■ Material supplied ■
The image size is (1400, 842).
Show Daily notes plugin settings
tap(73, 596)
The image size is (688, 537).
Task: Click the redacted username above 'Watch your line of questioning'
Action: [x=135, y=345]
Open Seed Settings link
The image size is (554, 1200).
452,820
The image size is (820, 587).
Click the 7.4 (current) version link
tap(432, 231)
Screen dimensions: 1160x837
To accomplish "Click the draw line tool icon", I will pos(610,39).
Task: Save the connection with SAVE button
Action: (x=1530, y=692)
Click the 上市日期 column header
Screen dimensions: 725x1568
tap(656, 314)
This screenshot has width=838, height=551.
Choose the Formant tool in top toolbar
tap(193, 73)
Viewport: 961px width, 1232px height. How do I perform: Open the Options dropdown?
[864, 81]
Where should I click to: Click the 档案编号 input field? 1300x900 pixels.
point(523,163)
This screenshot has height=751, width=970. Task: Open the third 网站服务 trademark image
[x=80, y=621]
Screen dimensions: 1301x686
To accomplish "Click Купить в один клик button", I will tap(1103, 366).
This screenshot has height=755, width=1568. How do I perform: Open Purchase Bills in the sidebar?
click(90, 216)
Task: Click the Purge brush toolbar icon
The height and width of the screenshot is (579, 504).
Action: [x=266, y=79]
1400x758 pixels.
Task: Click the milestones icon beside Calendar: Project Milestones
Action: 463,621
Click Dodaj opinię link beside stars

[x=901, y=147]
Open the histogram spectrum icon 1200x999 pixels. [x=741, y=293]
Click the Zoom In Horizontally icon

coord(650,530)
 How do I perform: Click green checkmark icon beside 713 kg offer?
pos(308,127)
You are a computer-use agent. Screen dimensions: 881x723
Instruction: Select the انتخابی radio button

■ Instructions for the task ■
Copy the lines above exactly, from the very first through the one containing "Screen dimensions: 1160x837", and include no other line.

■ Answer to this exercise ■
The image size is (1400, 842).
Show Daily notes plugin settings
tap(73, 596)
The image size is (688, 537).
Task: Click the redacted username above 'Watch your line of questioning'
Action: [x=135, y=345]
Open Seed Settings link
The image size is (554, 1200).
452,820
The image size is (820, 587).
Click the 7.4 (current) version link
tap(432, 231)
Screen dimensions: 1160x837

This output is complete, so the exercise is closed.